# SHORT TASK:
Reproduce the text of every record below word for word, omitting the pictures.
** Start of EXTRACTED DATA **
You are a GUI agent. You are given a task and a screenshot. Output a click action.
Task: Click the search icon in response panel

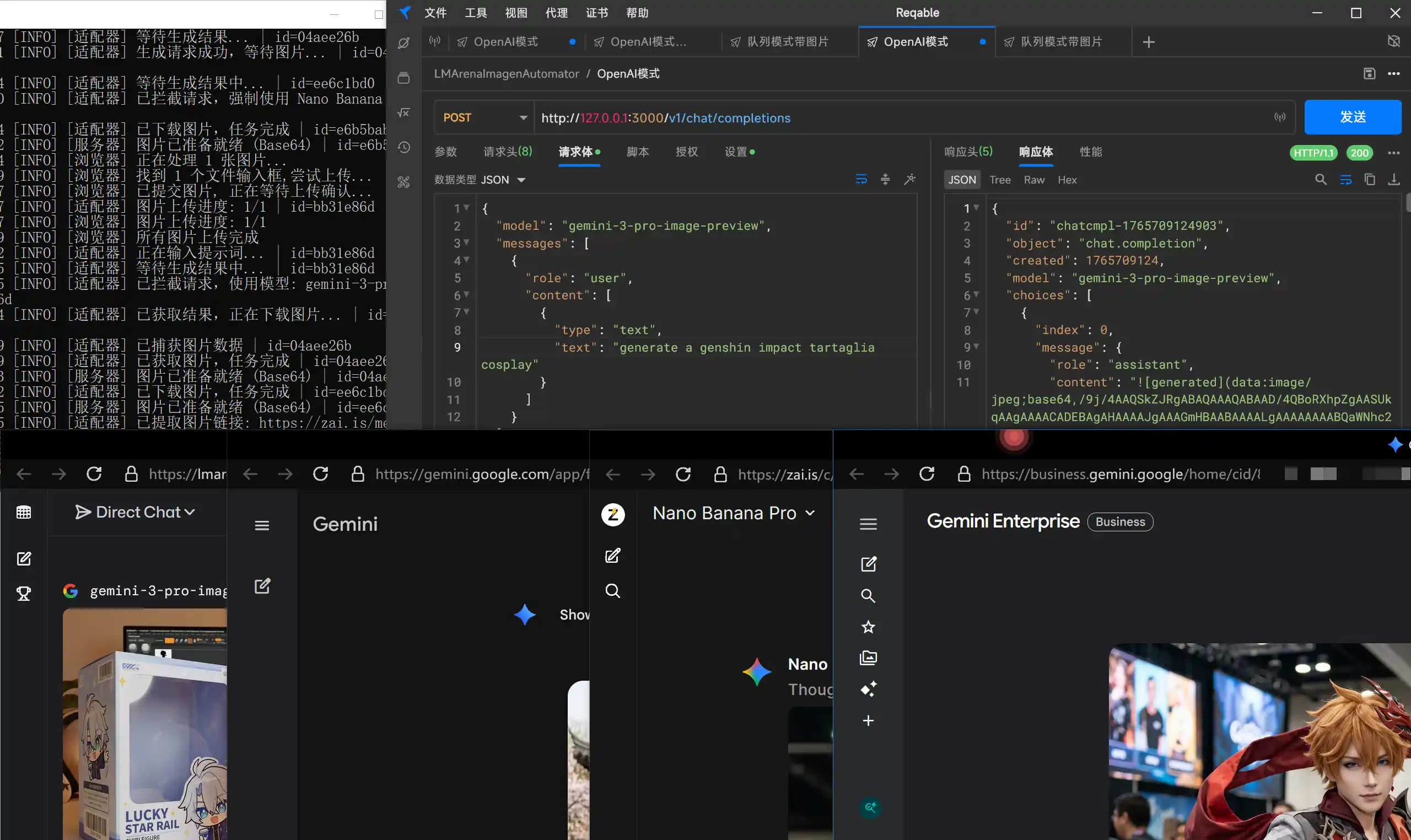[1321, 180]
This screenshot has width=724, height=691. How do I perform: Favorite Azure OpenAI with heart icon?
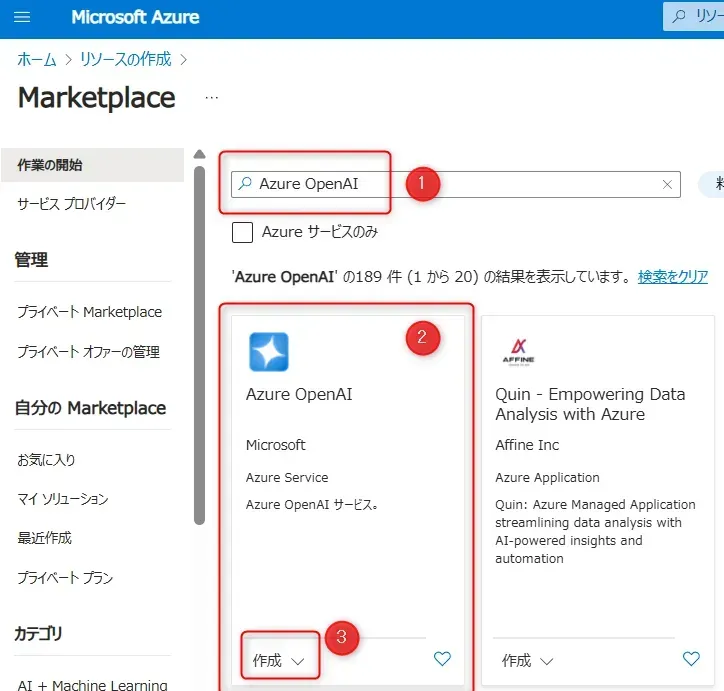(x=442, y=658)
** End of EXTRACTED DATA **
# FINAL RESULT:
You are a GUI agent. You are given a task and a screenshot. Output a click action.
Task: Click the search icon in response panel

[1321, 180]
This screenshot has width=724, height=691. How do I perform: Favorite Azure OpenAI with heart icon?
(x=442, y=658)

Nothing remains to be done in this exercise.